The focus of the course is “Algorithms for Hard Problems,” which could be a good alternative title for this course. Here, “hard” means one of two things. Either the instance is huge compared to what was seen in previous courses, so we need algorithms and data structures that work on massive data sets. Or the problem is hard in the sense of computational complexity (for example NP-hard), so no good algorithm is known even for tiny instances.
Technically, the glue that keeps this course together is randomisation: many of our troubles will be solved by randomised algorithms—a large part of the course could equally well be called “Randomised Algorithms”. That’s why the course also requires a solid background in discrete probability theory (events, probabilities, conditional probabilities, stochastic variables, mean, variance), corresponding to the LTH course FMS012. This allows us to visit (or revisit) a bunch of famous, useful, and important algorithms like Quicksort, Hashing or Google’s PageRank algorithm.
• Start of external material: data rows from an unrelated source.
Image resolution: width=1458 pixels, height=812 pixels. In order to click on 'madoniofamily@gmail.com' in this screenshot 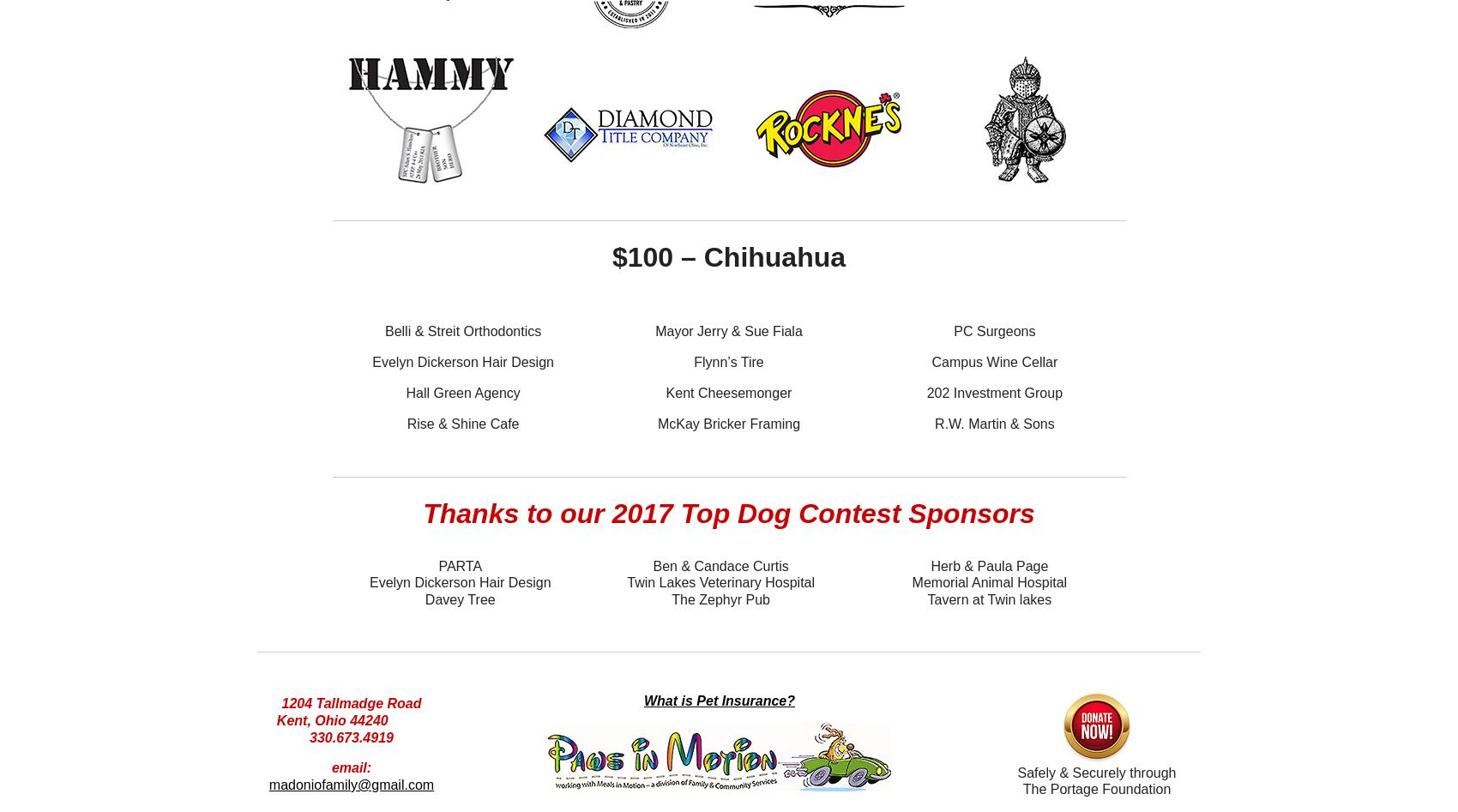, I will do `click(350, 784)`.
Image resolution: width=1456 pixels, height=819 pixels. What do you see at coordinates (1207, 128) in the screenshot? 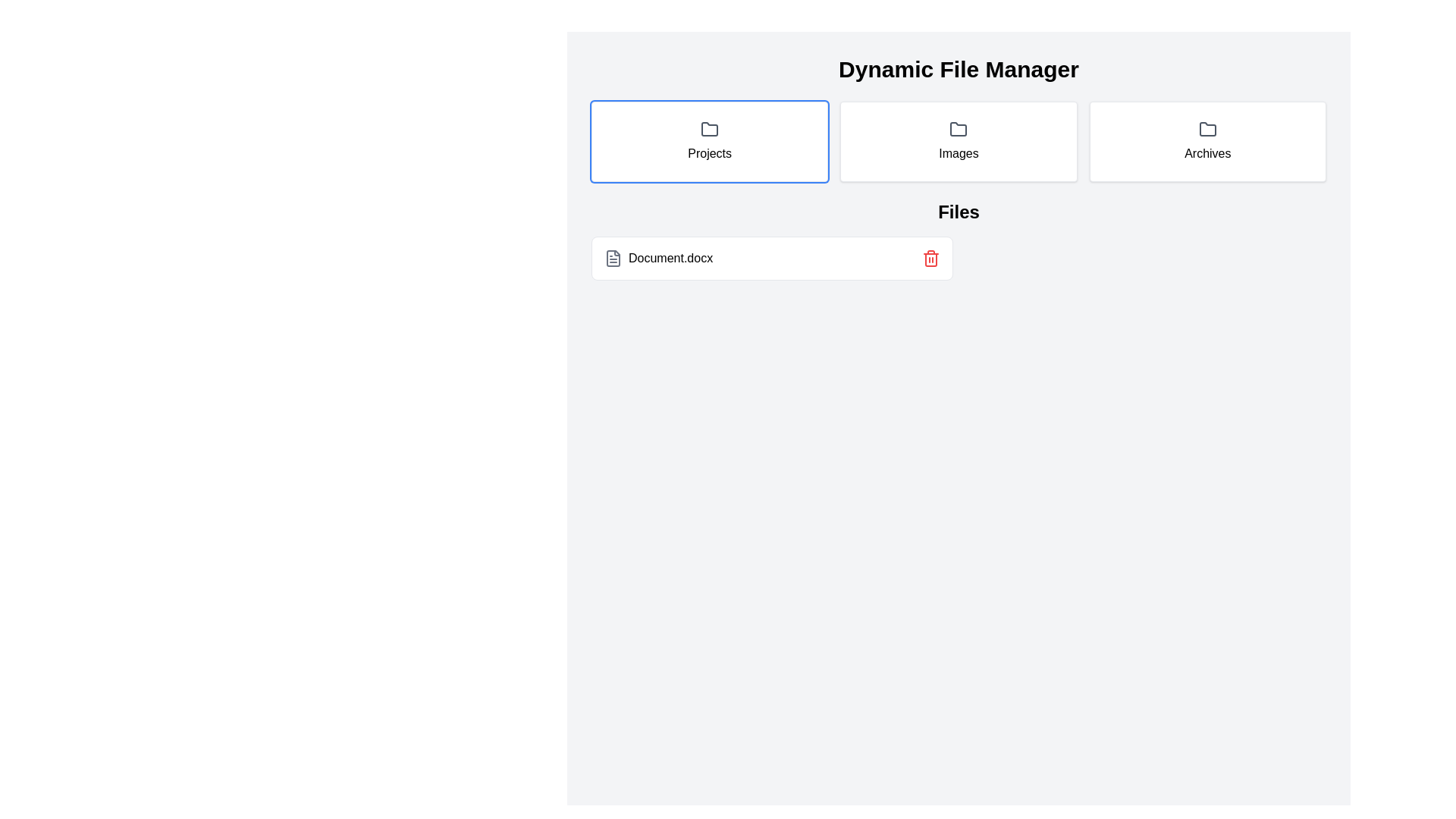
I see `the folder icon element, which is an SVG graphic representation of a folder located within the 'Archives' folder button in the file manager header area` at bounding box center [1207, 128].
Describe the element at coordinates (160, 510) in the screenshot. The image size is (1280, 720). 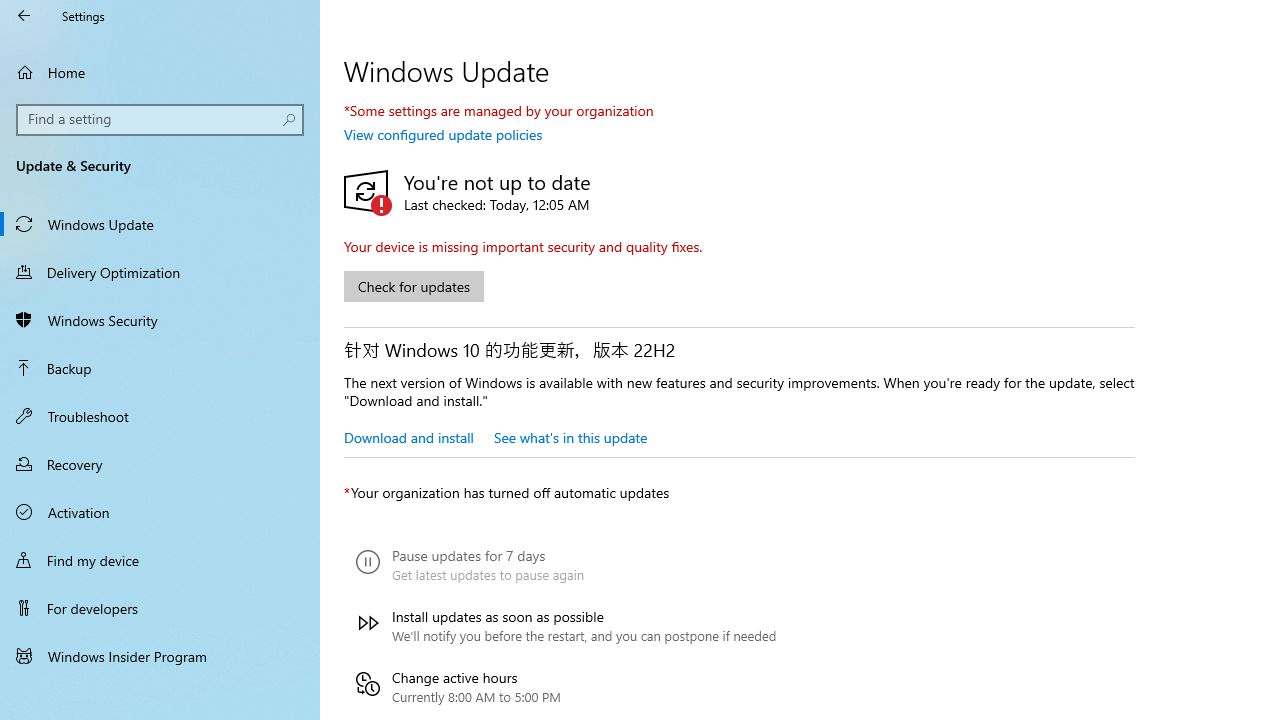
I see `'Activation'` at that location.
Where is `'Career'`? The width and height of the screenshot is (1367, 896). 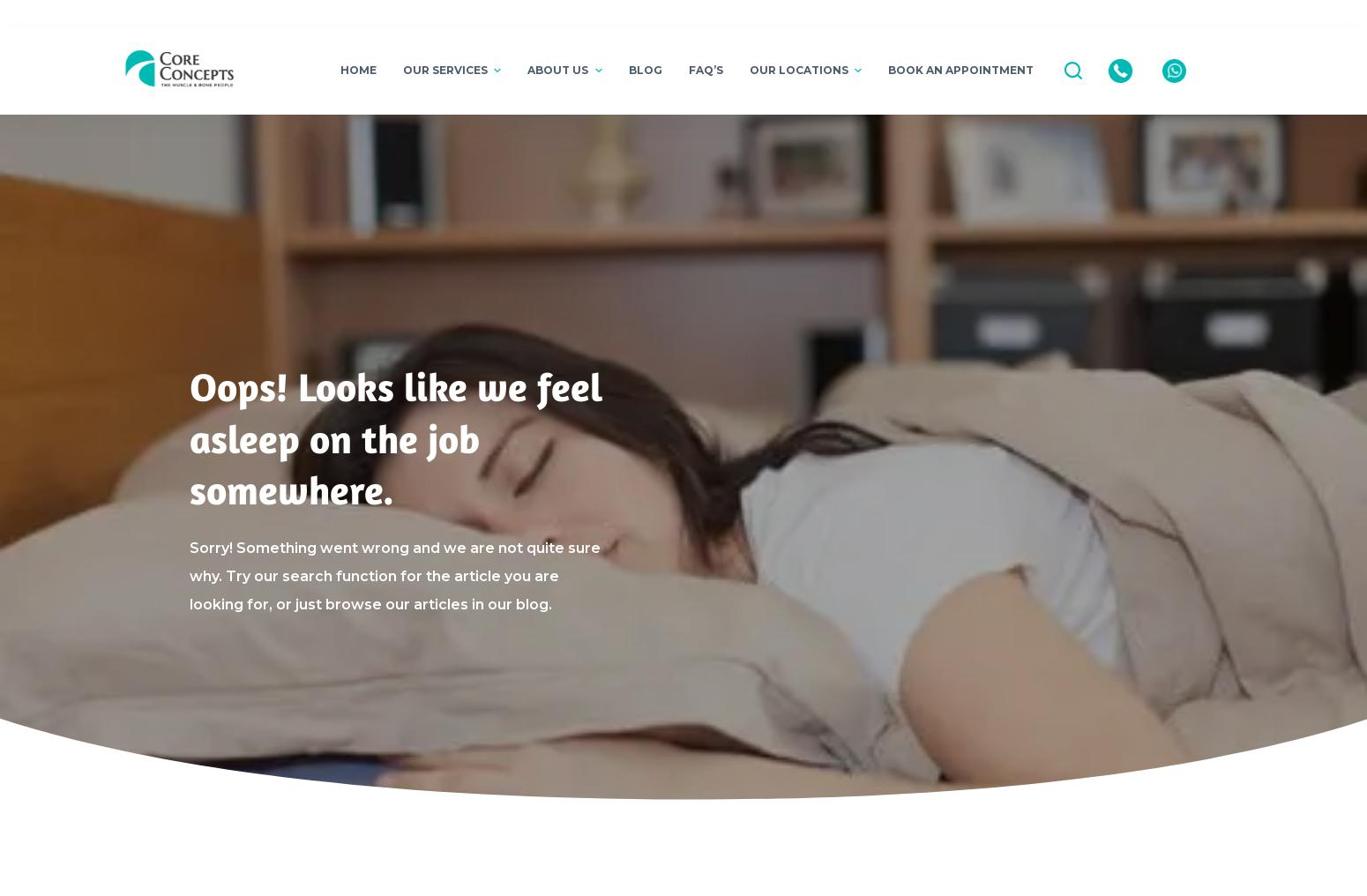 'Career' is located at coordinates (546, 274).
Finally, the course attempts to include a significant amount of bleeding edge current research of the highest international caliber, so that parts of the course material will (I hope) be research articles where the ink is still fresh.
The required textbook for this course is
- Kleinberg and Tardos, Algorithm Design, Addison Wesley, 1st edition (2005)
We’ll use the second half of this book. Many LTH students own this book from EDAF05, which is why I chose it. We’ll supplement this book with additional material from various sources (single chapters, online course notes, etc.). This will be announced. If you have too much money, you can buy two other excellent books:
- Mitzenmacher and Upfal, Probability and Computing: Randomized Algorithms and Probabilistic Analysis, Cambridge University Press (2005)
- Hromkovic, Algorithmics for Hard Problems: Introduction to Combinatorial Optimization, Randomization, Approximation, and Heuristics , 2nd edition, Springer (2010)
However, I won’t be using enough from either of these books to justify elevating them to required course books. View them as secondary references.
The course contains of a number of mandatory exercises that are typically a mixture of implementation (coding) and analysis (maths). These are graded pass/fail; successful completion accounts for 3 of the 7.5 credits for this course.
The course ends with a written exam. The format is open book (you can bring the course book and your notes and whatever other printed material you want). The exam accounts for 4.5 of the course’s 7.5 credits. The final grade for EDAN55 is entirely determined by the performance at the exam.